Reflecting the qualities of Love, we enjoy the affluence of Love. Where genuine love is, there is always gain: happiness gained, cooperation gained, a just profit gained, harmony and health and the wealth of goodness gained. These are some of the effects of our understanding Love's supply of its own infinite ideas. There is always enough for all.

Thought appears to rest on a dual basis of matter and Spirit. Which is influencing us? We should watch what we are accumulating in thought. Resting on a material sense of substance, thought accumulates belief in matter and its dissatisfactions, whereas when our thought rests on Spirit, we gain the spiritual realities of harmonious being. Mrs. Eddy writes, "Christian Science presents unfoldment, not accretion; it manifests no material growth from molecule to mind, but an impartation of the divine Mind to man and the universe." ibid., p. 68;

Understanding Mind's impartation, we always have enough: enough love, patience, moral courage, wisdom, obedience. These and similar qualities, constitute health and the wealth of good. They belong to each of us and are our indestructible inheritance, empowering us to be active in constructive ways.

How practical are these truths? we may ask. Do they really stand up in the exchanges and needs of daily living? The Bible story of Elijah and the woman of Zarephath points up the answer. There was famine in the land, and Elijah, sent by God to the woman, asked her for food. She replied that she had only a small handful of meal and a little oil that she was going to prepare for herself and her son to eat before they died. Elijah replied: "Fear not; go and do as thou hast said: but make me thereof a little cake first, and bring it unto me, and after make for thee and for thy son. For thus saith the Lord God of Israel, The barrel of meal shall not waste, neither shall the cruse of oil fail, until the day that the Lord sendeth rain upon the earth." I Kings 17:13, 14.
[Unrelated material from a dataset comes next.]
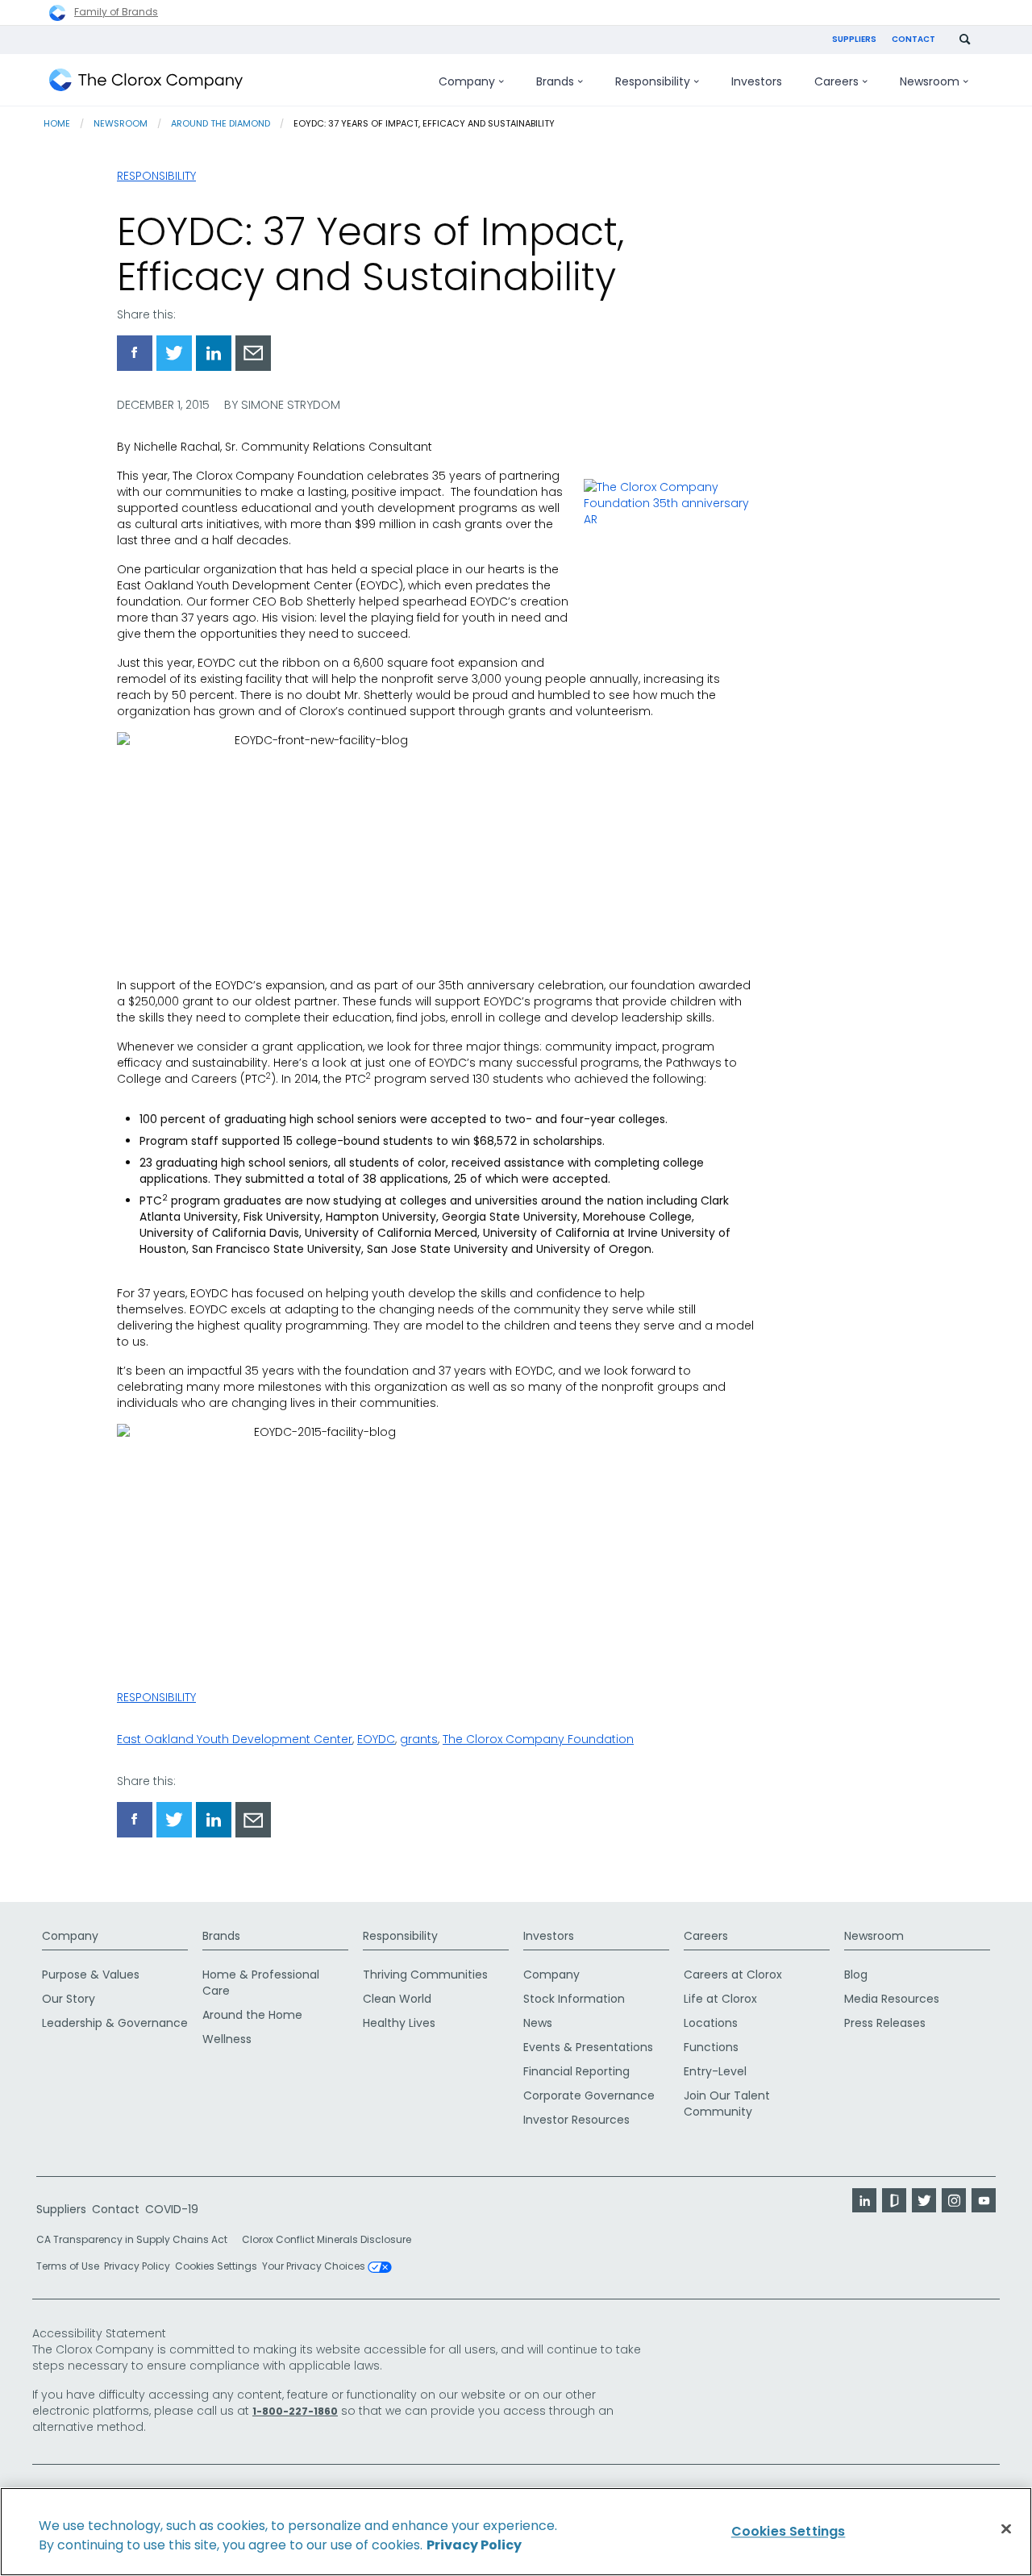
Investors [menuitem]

The woman went and did as Elijah told her. Elijah was a man of God, a spiritual seer. It was as if, in asking the woman to make him a little cake first, he drew her fearful thought away from her own and her son's predicament to a larger realization of Love's ever-present provision and expression. This proved more than adequate to the demand. Christ Jesus proved the same law when he fed multitudes. Glimpsing all good as in and of God and not as a personal possession, we, too, can see proof of the spiritual fact that God supports and sustains His children.

A student of Christian Science proved this when she was made a director of a small family business. She set to work to improve her understanding of the spiritual significance behind basic business concepts such as capital, staff, promotion, liquidity. As she studied, her grasp of the impersonal nature of all spiritual ideas deepened; moreover, a personal sense of responsibility was gradually replaced by a more universal and impartial outlook. At times she felt herself precariously floating on a sea of uncontrollable events, but spiritually this period was a turning point in her life. At the end of three years the business was established and under new management, and the student was relieved of responsibility for it. Her deepened understanding of spiritual good resulted in new forms of goodness: a new home, a new income, and a still wider opportunity for the practice of Christian Science.

Godlike qualities of gratitude, humility, and obedience indicate recognition of the substance of Love. All can draw on this infinite source and express it in practical ways. Love is never absent, abstract, meager. It is present, practical, and here to be enjoyed. No matter what material sense claims, Love's law of reflection is always operating, and our access to its giving is always open.